● **Exercise aim**: Copy the entries below word for word, from the line with "At what (x,y)" to the line with "Looking at the", both included, and leave the pictures out of your copy.

● **The data**:
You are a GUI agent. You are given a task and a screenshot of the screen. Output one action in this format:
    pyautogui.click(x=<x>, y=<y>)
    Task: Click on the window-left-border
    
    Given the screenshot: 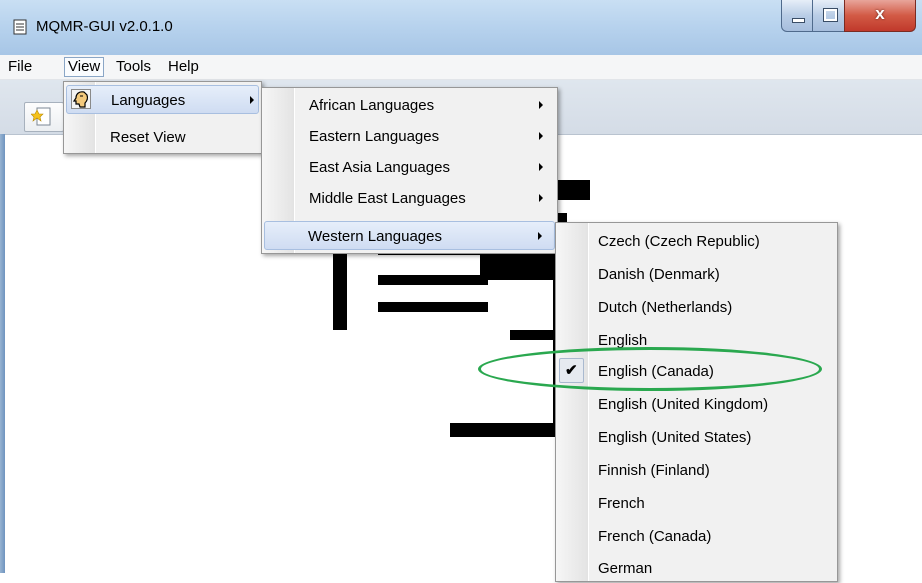 What is the action you would take?
    pyautogui.click(x=2, y=354)
    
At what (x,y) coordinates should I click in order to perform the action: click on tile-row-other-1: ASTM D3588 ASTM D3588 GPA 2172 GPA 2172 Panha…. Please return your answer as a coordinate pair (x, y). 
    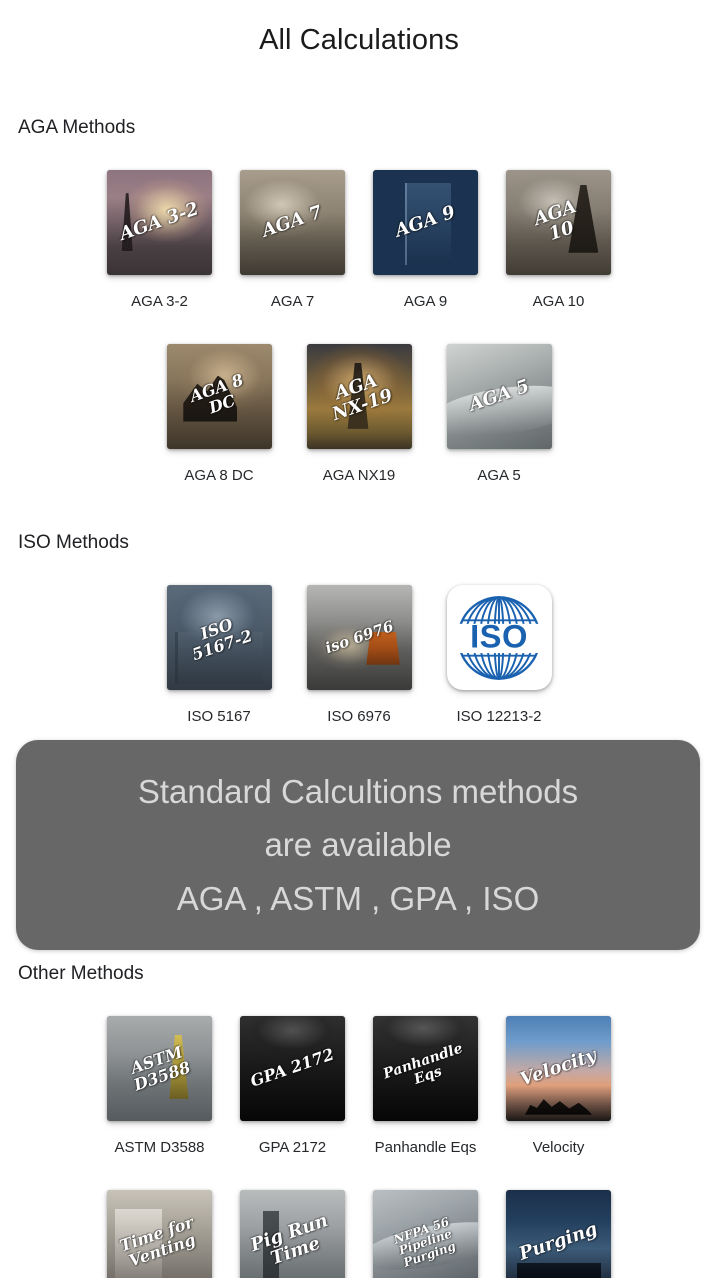
    Looking at the image, I should click on (359, 1086).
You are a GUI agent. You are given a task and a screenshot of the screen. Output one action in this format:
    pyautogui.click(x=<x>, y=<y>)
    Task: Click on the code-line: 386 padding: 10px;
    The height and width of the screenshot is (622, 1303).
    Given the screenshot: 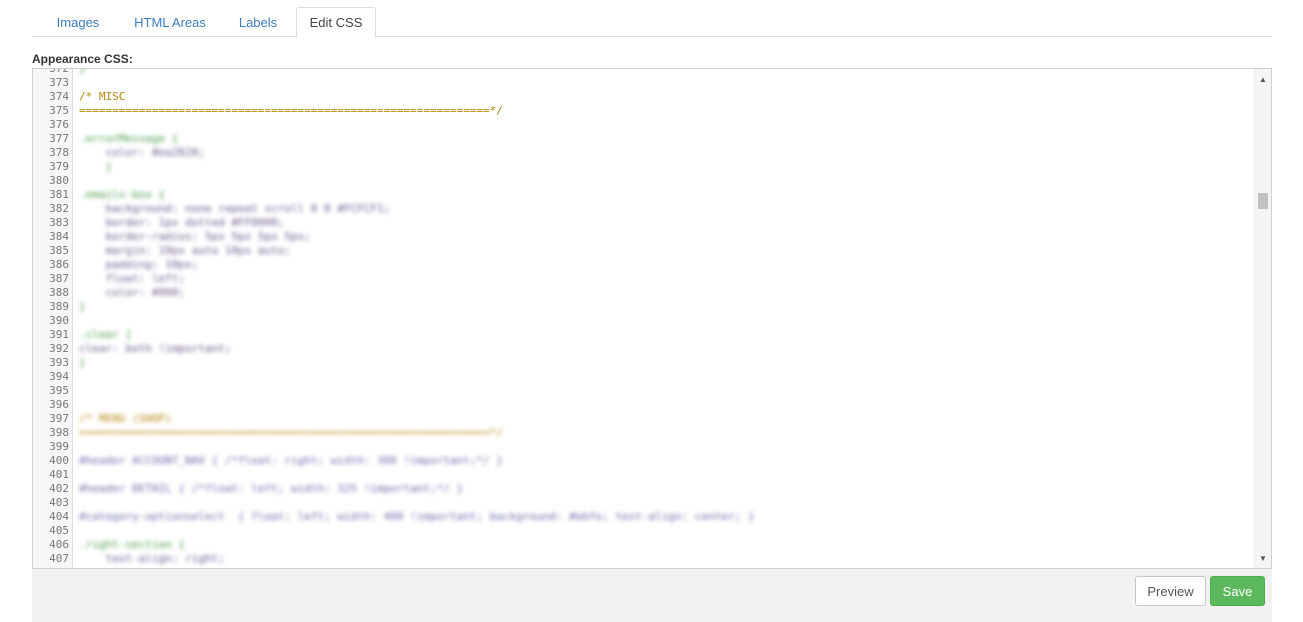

● **Answer to this exercise**:
At what (x,y) coordinates should I click in order to perform the action: click on tile-row-other-1: ASTM D3588 ASTM D3588 GPA 2172 GPA 2172 Panha…. Please return your answer as a coordinate pair (x, y). 
    Looking at the image, I should click on (359, 1086).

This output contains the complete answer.